Home News Senate Passes IoT Cybersecurity Improvement Bill by Unanimous Consent

Senate Passes IoT Cybersecurity Improvement Bill by Unanimous Consent

IoT attacks

The Senate, on November 17, 2020, approved the Internet of Things Cybersecurity Improvement Act (H.R. 1668) by unanimous consent and sent it to the White House for President’s signature. The bill, which was first introduced in 2017 and reintroduced in 2019, passed the U.S. House of Representatives in September 2020 by voice vote.

The new IoT legislation, which is backed by Reps. Will Hurd (R-Tex.), Robin Kelly (D-Ill.), Sens. Mark Warner (D-Va.), and Cory Gardner (R-Colo), mandates the U.S. National Institute of Standards and Technology (NIST) to create recommendations to address cybersecurity issues and release guidelines for government agencies that align with the NIST recommendations.

The IoT Cybersecurity Improvement Act also directs NIST to work with cybersecurity researchers and industry experts to publish guidance on coordinated vulnerability disclosure to ensure that vulnerabilities related to agency devices are addressed. As per the new legislation, the federal agencies should only acquire IoT devices that meet NIST’s recommendations.

“While more and more products and even household appliances today have software functionality and internet connectivity, too few incorporate even basic safeguards and protections, posing a real risk to individual and national security. The legislation will harness the purchasing power of the federal government and incentivize companies to finally secure the devices they create and sell. I urge the President to sign this bill into law without delay,” Sen. Warner said in a media statement.

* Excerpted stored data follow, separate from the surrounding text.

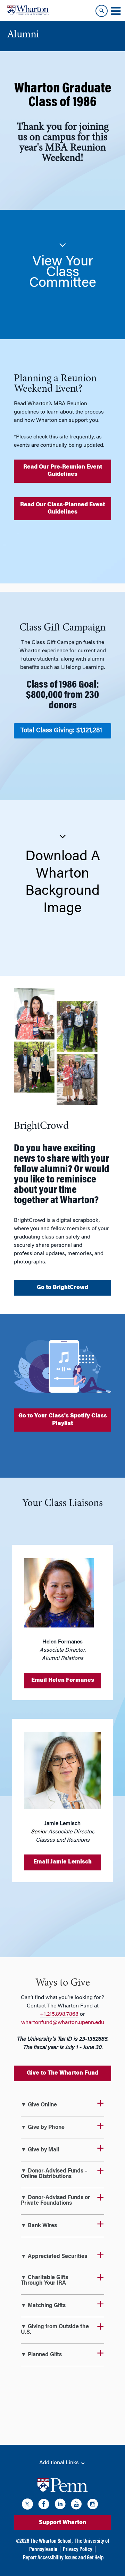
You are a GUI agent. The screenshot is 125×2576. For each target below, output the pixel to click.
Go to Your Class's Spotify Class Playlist (62, 1419)
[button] (62, 264)
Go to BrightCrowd (62, 1287)
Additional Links (59, 2463)
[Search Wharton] (101, 11)
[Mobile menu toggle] (115, 11)
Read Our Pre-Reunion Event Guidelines (62, 470)
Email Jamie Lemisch (62, 1862)
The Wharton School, (51, 2541)
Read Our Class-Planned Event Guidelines (62, 508)
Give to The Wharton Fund (62, 2073)
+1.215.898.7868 (59, 2014)
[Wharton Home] (28, 10)
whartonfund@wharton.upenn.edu (62, 2022)
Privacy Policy (77, 2549)
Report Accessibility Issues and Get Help (63, 2558)
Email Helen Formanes (62, 1680)
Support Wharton (62, 2522)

“Most experts expect tens of billions of devices operating on our networks within the next several years as the Internet of Things (IoT) landscape continues to expand. We need to make sure these devices are secure from malicious cyberattacks as they continue to transform our society and add countless new entry points into our networks, particularly when they are integrated into the federal government’s networks,” Sen. Gardner commented.